ActiveResource::ResourceConflict – Occurs when a HTTP 409 error occurs, usually from submitting outdated data.

ActiveResource::ResourceGone – Occurs when a HTTP 412 error occurs, when the resource is gone.

ActiveResource::ResourceInvalid – Occurs when a HTTP 422 error occurs, usually when submitting a resource to the server that is invalid or incorrectly formatted.
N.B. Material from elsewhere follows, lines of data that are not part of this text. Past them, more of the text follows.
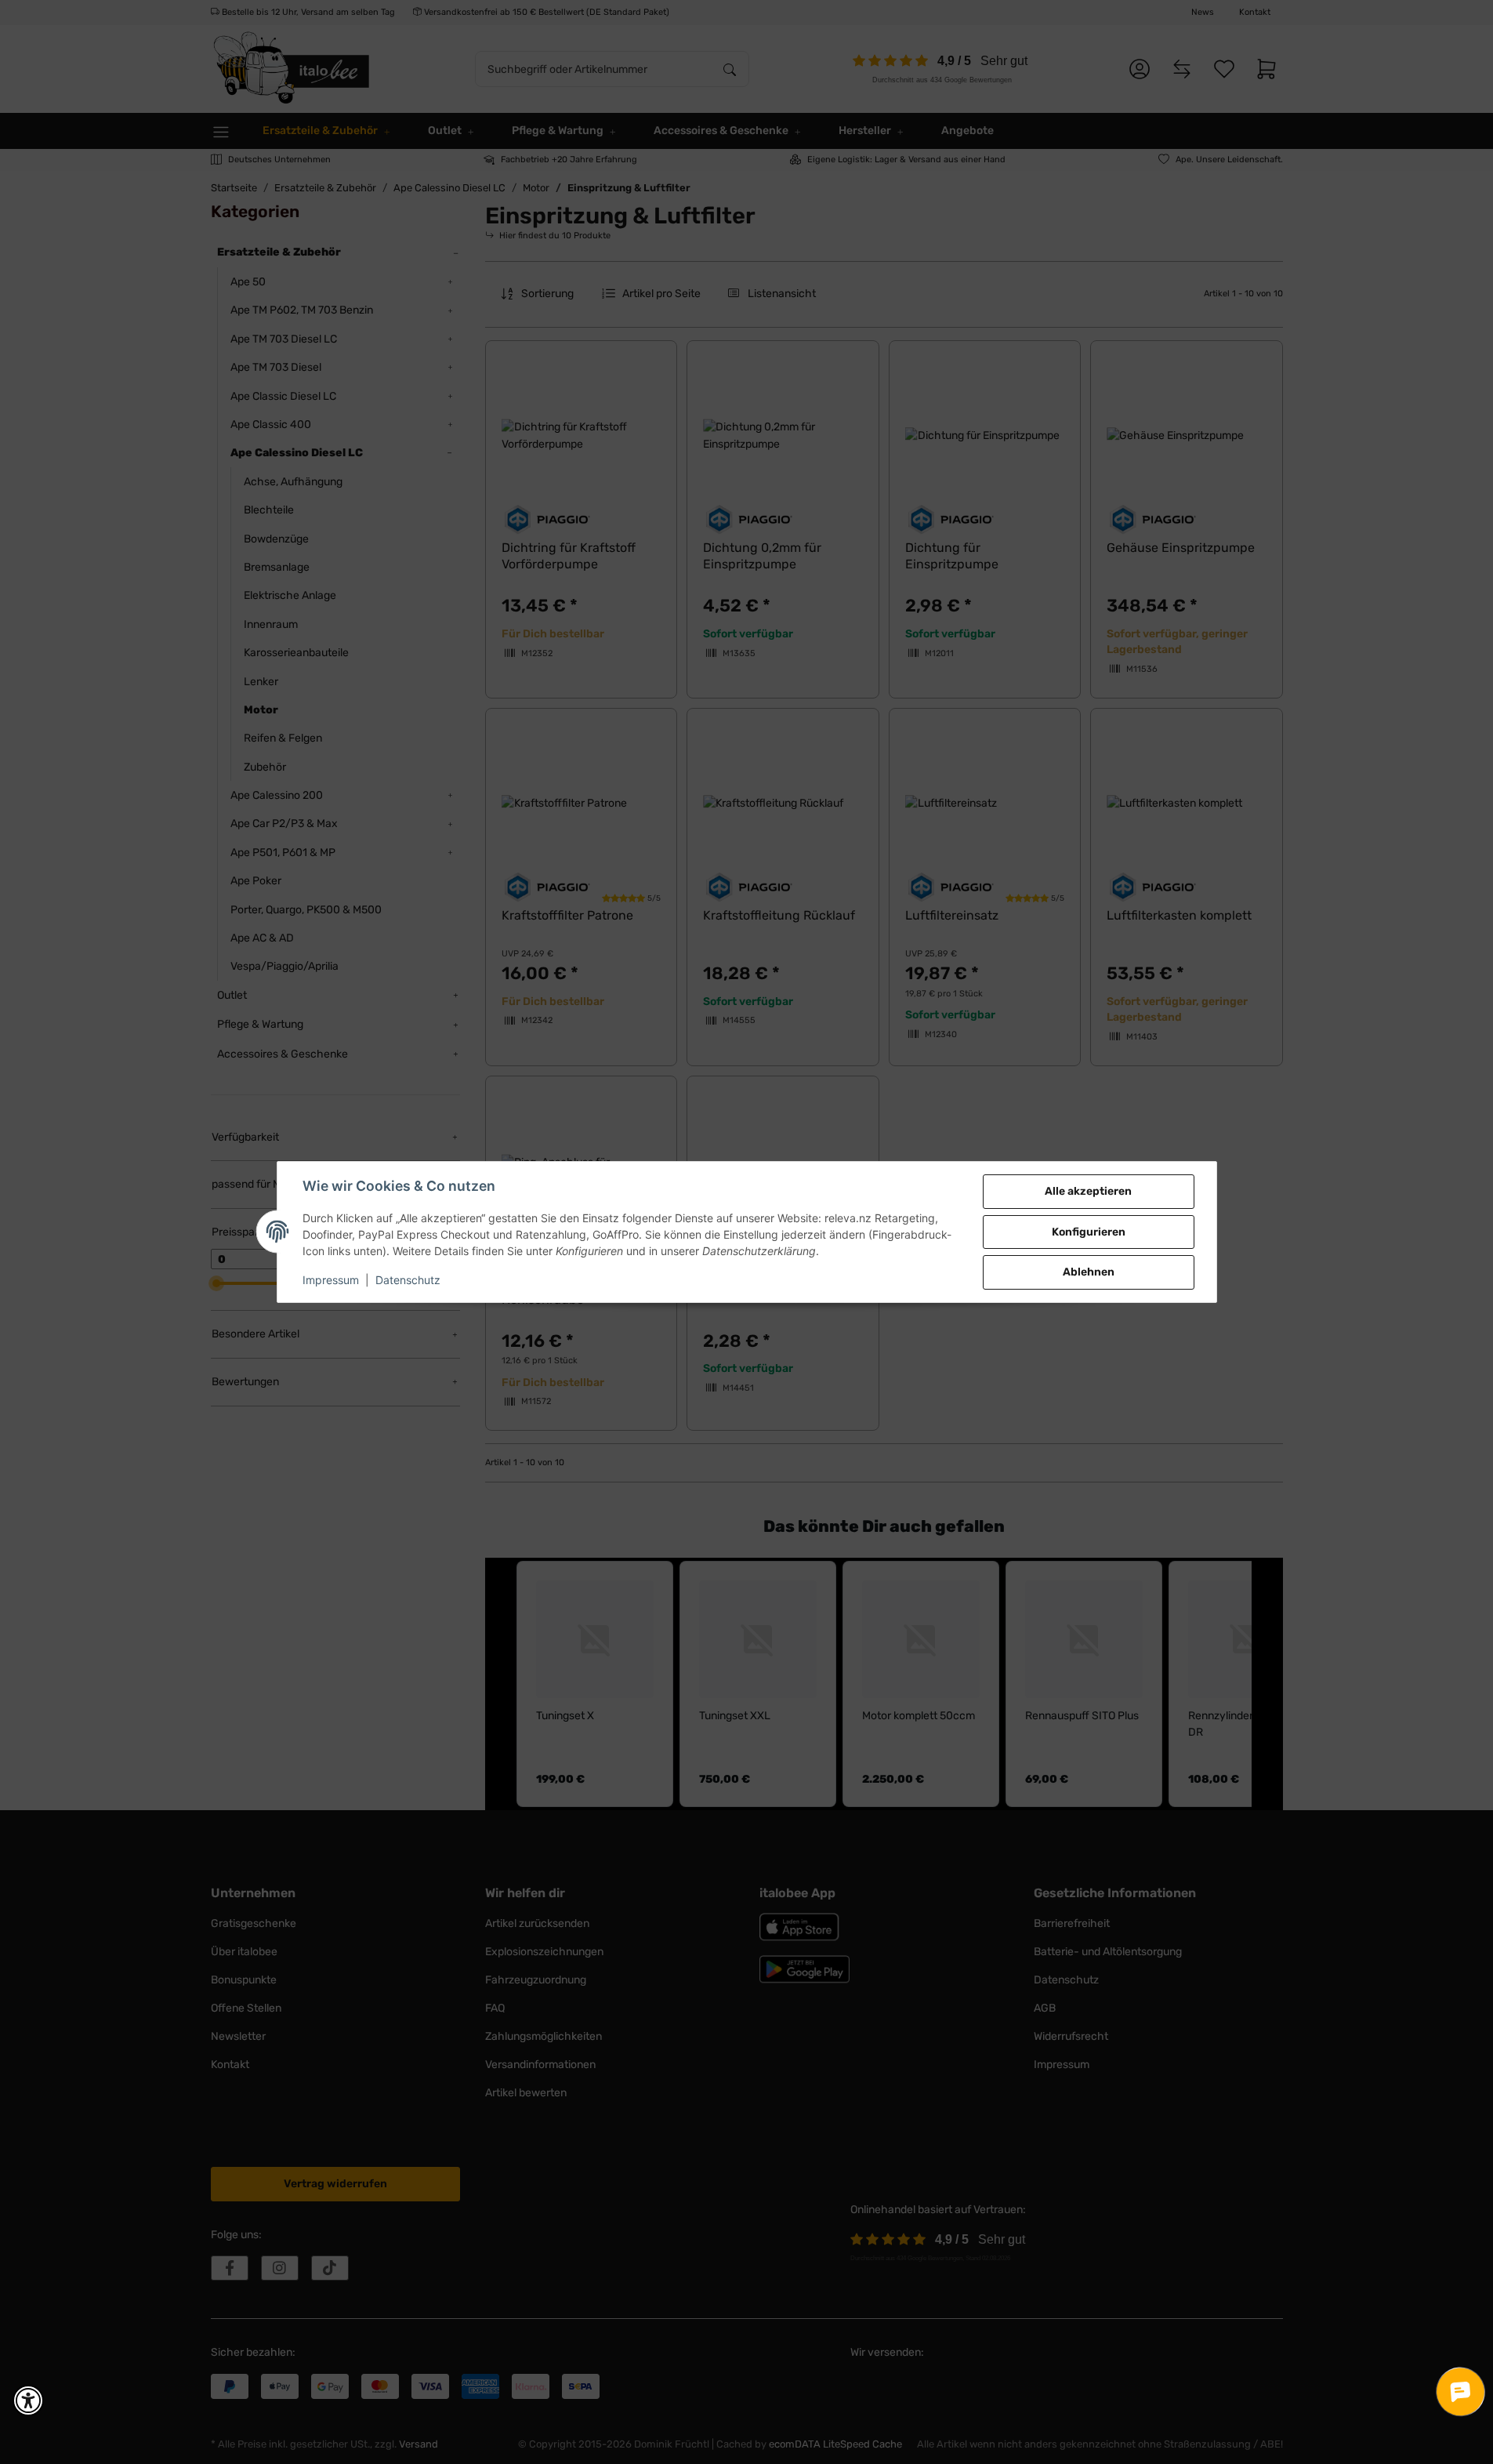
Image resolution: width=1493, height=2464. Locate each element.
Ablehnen (1088, 1272)
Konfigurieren (1088, 1232)
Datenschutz (407, 1279)
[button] (28, 2400)
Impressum (331, 1279)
Can sometimes be automatically caught by ActiveResource validations.

ActiveResource::ClientError – Occurs when any other HTTP 400 series error occurs.

ActiveResource::ServerError – Occurs when any HTTP 500 series error occurs.

ActiveResource::MissingPrefixParam – Occurs when prefix params are defined but not set (i.e. missing).

Closing thoughts

Remember, each of these libraries sits on top of the other and potentially other libraries. So an exception that occurs in ActiveResource will bubble up through ShopifyAPI and ShopifyApp and finally cause the exception in your app. Don’t forget to watch for and rescue potential lower level exceptions.

Now armed with this list you can think about how to handle these Shopify exceptions in your app.